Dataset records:
━━━━━━━━━━━━━━━━
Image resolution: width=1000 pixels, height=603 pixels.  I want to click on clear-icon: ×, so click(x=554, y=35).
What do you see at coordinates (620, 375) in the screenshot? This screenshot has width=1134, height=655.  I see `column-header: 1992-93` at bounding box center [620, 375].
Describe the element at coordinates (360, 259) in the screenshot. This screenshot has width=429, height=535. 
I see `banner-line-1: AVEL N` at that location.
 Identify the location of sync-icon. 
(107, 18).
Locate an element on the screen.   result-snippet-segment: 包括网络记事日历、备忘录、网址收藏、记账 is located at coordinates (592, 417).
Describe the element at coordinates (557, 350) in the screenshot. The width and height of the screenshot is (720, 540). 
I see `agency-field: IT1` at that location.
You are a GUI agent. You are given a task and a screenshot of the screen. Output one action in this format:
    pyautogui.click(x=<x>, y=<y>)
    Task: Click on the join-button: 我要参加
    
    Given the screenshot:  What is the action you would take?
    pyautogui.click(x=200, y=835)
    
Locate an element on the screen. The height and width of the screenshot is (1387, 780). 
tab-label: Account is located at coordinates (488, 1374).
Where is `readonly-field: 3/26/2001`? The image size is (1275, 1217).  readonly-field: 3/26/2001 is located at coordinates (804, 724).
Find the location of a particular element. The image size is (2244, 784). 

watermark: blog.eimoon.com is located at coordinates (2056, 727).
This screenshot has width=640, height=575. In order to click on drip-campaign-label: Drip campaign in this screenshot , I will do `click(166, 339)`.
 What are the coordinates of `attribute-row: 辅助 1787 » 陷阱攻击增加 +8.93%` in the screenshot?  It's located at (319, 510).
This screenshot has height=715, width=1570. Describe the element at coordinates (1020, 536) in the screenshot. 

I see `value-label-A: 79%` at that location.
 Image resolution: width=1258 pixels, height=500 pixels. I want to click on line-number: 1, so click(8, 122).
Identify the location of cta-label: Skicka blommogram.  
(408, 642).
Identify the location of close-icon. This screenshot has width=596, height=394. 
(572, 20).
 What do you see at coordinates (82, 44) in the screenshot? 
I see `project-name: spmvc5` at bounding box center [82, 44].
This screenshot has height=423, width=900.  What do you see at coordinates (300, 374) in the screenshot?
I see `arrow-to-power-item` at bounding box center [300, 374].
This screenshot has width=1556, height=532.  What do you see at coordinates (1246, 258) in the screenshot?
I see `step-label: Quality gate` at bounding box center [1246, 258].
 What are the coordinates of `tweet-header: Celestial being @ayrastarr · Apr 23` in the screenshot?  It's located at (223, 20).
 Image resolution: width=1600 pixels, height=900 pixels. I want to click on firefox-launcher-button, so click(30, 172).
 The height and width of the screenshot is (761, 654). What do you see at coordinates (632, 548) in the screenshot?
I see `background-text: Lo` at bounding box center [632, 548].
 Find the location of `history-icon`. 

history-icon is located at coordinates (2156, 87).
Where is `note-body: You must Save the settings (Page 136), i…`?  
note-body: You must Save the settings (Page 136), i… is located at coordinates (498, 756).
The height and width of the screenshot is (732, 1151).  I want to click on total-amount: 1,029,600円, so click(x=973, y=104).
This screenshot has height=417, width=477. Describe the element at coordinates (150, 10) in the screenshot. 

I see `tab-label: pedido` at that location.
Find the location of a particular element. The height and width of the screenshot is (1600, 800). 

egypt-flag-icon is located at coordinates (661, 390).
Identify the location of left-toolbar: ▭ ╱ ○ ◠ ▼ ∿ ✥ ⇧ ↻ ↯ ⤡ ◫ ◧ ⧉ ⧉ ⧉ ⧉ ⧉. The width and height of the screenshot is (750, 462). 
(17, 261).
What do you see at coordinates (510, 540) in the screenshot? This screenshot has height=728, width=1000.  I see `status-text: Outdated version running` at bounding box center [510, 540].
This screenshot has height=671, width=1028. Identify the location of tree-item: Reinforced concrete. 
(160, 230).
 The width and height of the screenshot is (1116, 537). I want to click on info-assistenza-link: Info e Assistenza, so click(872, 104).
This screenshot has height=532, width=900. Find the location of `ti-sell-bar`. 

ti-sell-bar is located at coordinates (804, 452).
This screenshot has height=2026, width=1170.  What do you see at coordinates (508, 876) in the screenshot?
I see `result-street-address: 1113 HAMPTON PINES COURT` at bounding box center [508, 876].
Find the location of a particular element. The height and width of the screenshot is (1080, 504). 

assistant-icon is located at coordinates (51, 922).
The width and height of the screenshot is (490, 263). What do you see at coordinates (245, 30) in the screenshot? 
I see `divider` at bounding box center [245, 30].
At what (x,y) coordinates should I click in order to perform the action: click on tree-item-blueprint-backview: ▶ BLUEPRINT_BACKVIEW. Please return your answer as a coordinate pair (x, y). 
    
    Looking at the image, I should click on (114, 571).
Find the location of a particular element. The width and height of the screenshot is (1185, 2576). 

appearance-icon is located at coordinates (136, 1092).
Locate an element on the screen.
━━━━━━━━━━━━━━━━
ASSIGNED TASK: Reproduce verbatim the records from their first line through the line that contains "This screenshot has width=640, height=575.", including both of those lines.

WORKED SOLUTION:
Image resolution: width=1000 pixels, height=603 pixels.  I want to click on clear-icon: ×, so click(x=554, y=35).
What do you see at coordinates (620, 375) in the screenshot? This screenshot has width=1134, height=655.  I see `column-header: 1992-93` at bounding box center [620, 375].
Describe the element at coordinates (360, 259) in the screenshot. This screenshot has width=429, height=535. 
I see `banner-line-1: AVEL N` at that location.
 Identify the location of sync-icon. 
(107, 18).
Locate an element on the screen.   result-snippet-segment: 包括网络记事日历、备忘录、网址收藏、记账 is located at coordinates (592, 417).
Describe the element at coordinates (557, 350) in the screenshot. The width and height of the screenshot is (720, 540). 
I see `agency-field: IT1` at that location.
You are a GUI agent. You are given a task and a screenshot of the screen. Output one action in this format:
    pyautogui.click(x=<x>, y=<y>)
    Task: Click on the join-button: 我要参加
    
    Given the screenshot:  What is the action you would take?
    pyautogui.click(x=200, y=835)
    
Locate an element on the screen. The height and width of the screenshot is (1387, 780). 
tab-label: Account is located at coordinates (488, 1374).
Where is `readonly-field: 3/26/2001`? The image size is (1275, 1217).  readonly-field: 3/26/2001 is located at coordinates (804, 724).
Find the location of a particular element. The image size is (2244, 784). 

watermark: blog.eimoon.com is located at coordinates (2056, 727).
This screenshot has width=640, height=575. In order to click on drip-campaign-label: Drip campaign in this screenshot , I will do `click(166, 339)`.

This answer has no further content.